The Mysterious Cloisters of Worcester Cathedral
With Christmas approaching I thoroughly enjoyed the Carol service broadcast from Worcester Cathedral last night, prompting another visit to this incredible medieval edifice this morning. Worcester Cathedral has more mysteries, tales and strange history about it's precincts than I could ever fit in one post, but one part of in particular has always intrigued me the most. The Cloisters, a quadrangular corridor where the monks would have spent most of their time outside of the Cathedral when it was a functioning monastery. It has been renovated and had various additions over the centuries but it still maintains an air of peace and detachment, seemingly existing in it's own space between the intense sanctity of the Cathedral and the noise of the outside world.
The shallow vaulted ceilings of the Cloisters feature a fine collection of examples of the “Green Man”, that intriguing medieval conundrum that is still hotly debated today. A depiction of Adam sprouting the Burning Bush from the seeds placed in his mouth by Seth? A pagan hangover, entwined with English Christianity? A symbol of resistance against the Normans? Or simply a popular decorative motif? All these ideas have been put forward to explain the Green Man and his variations but to this day there is no common consensus as to what he was and is. It's fair to say that some of the “foliate heads” in the Cloister ceiling are wearing crowns and clerical headgear so these examples could not be counted in the “pagan symbolism” group, but debate on this subject in the comments is very much encouraged!
Set into the floor of one corner of the Cloisters, next to the entrance to the Cathedral gift shop, is a plain dark slab that stands out in the tiled floor. It is inscribed with one simple word – “Miserrimus”. It translates from Latin literally as “the most miserable” and today would mean “heartbroken”. As a boy I was told that it was terrible luck to step on the slab and “misery” would be my lot for life, while it was also said that a ghost was often seen standing over it. It is in fact a grave marker, and underneath it lies the remains of the Reverend Thomas Morris. He was one of the Minor Canons of Worcester Cathedral, the group of priests under the Dean that were installed as part of the hierarchy for their standing and distinction in their parishes but did not sit as part of the Chapter.

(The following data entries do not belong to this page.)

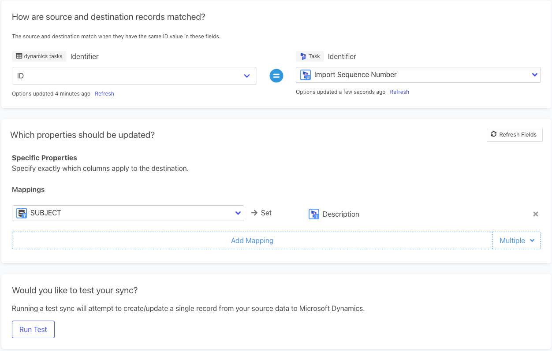Click the Description destination field label
The image size is (552, 351).
tap(341, 214)
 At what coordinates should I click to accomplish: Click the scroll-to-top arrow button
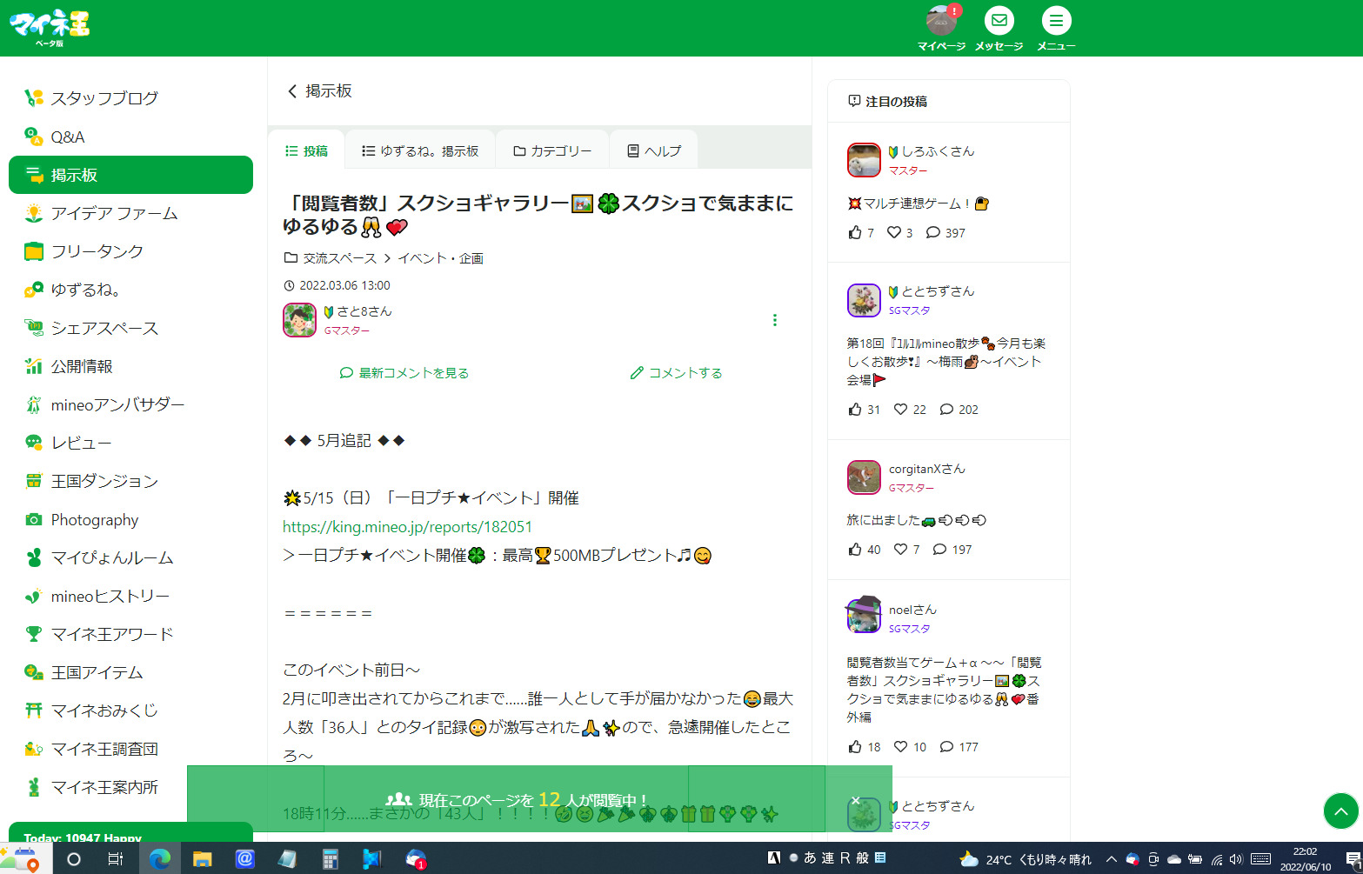1340,811
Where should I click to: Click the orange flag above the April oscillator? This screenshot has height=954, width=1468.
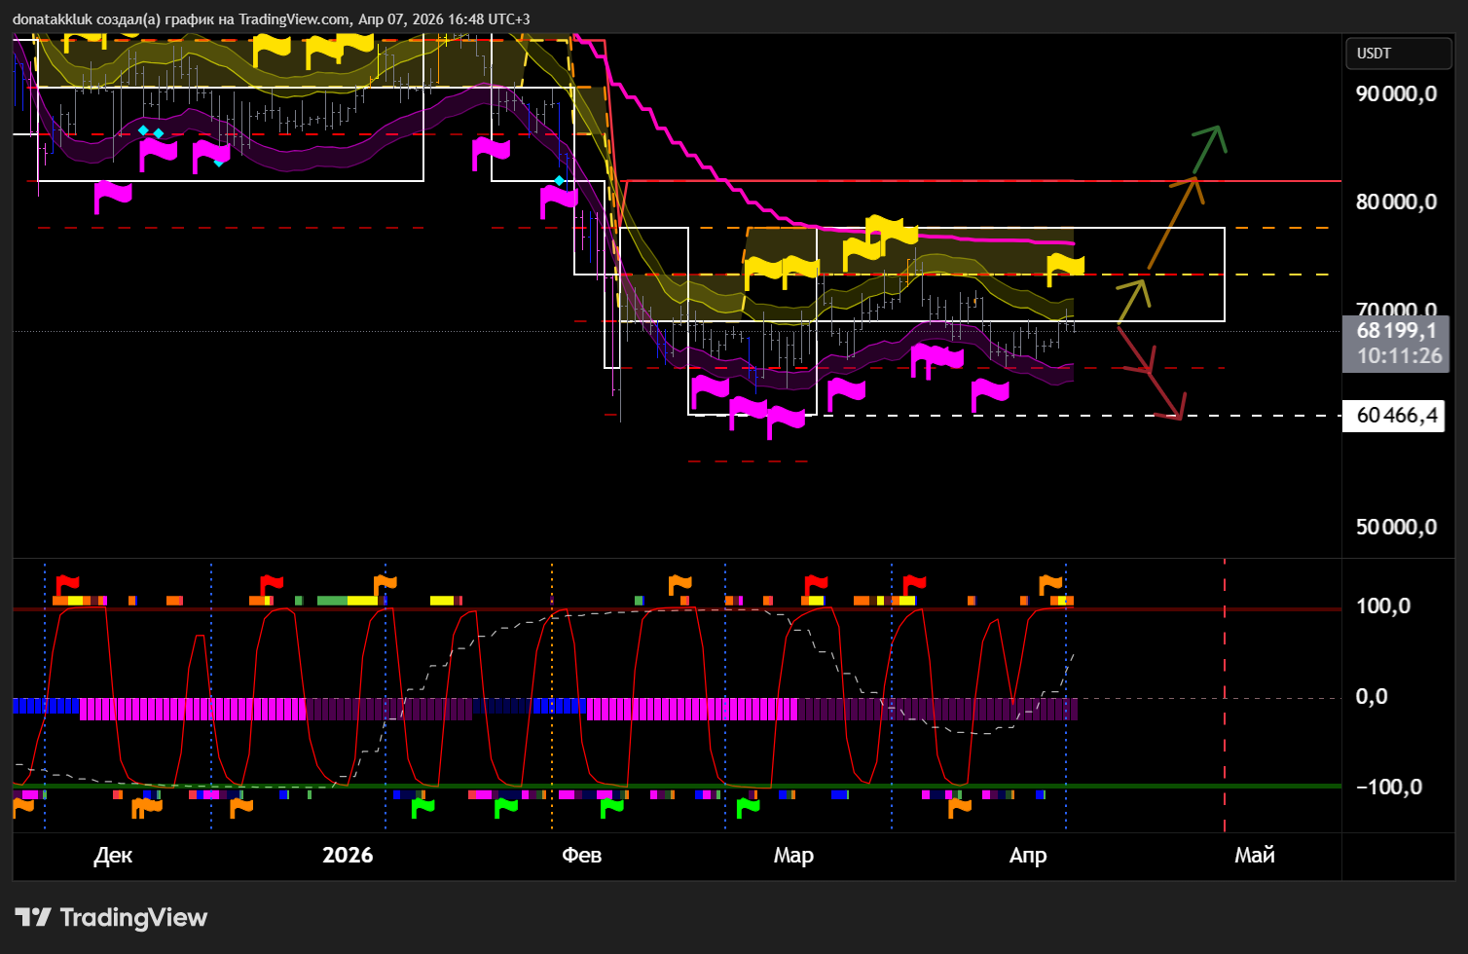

Rev Morris was a big character, known across the city of Worcester for his cheerfulness and generosity, and during the reign of the Catholic King James II his star was rising. Morris believed fervently in the “Divine Right of Kings” so he was distraught when the Protestant William took the throne during the “Glorious Revolution” of 1688. His pious conscience forbade him swearing an oath of allegiance to the new king and queen and he resolutely refused to acknowledge them as his rulers. He was therefore expelled from the church completely, losing his tithe funded home and income and being stripped of all clerical title and rights. For the next fifty years Morris existed as a non person, living off the support of those who still harboured Jacobite sympathies. He was actually tolerated in the Cathedral and quietly attended all services regularly, even working odd maintenance jobs, anything to stay within the precincts of the place he loved.
His decades of bitter pride earned him respect and his previous standing in the community ensured he had allies within the Cathedral, but when the Act of Settlement ensured no Catholic monarch would be returning he doubled down on his hubris until finally the end of the War of Succession blew out the flame of a possible restoration and Morris died in 1748. He was regarded so fondly that no expense was spared in the planning of his funeral and the carrying out of his final wishes, this involved him being carried by six maidens clad head to toe in white to his resting place along with the officiating Canon holding up a standard of the old Jacobite cause. But where would they bury him? He was persona non grata, he could not be buried inside the Cathedral building nor in it's official graveyards. The Cloisters was the answer, it exists outside the Cathedral yet is still a part of it and so Thomas Morris became the only person to be interred in it's flagstones.
The poet William Wordsworth was so fascinated by this simple and seemingly tragic memorial that with no knowledge of who lay there he wrote his unsympathetic “A Gravestone Upon The Floor In The Cloisters Of Worcester Cathedral”, calling Morris “...most wretched one...” and proclaiming “...he marked also for his own, Close to these cloistral steps a burial-place, That every foot might fall with heavier tread, Trampling upon his vileness...”. I doubt the resolutely bitter ex Reverend would have cared what Wordsworth wrote.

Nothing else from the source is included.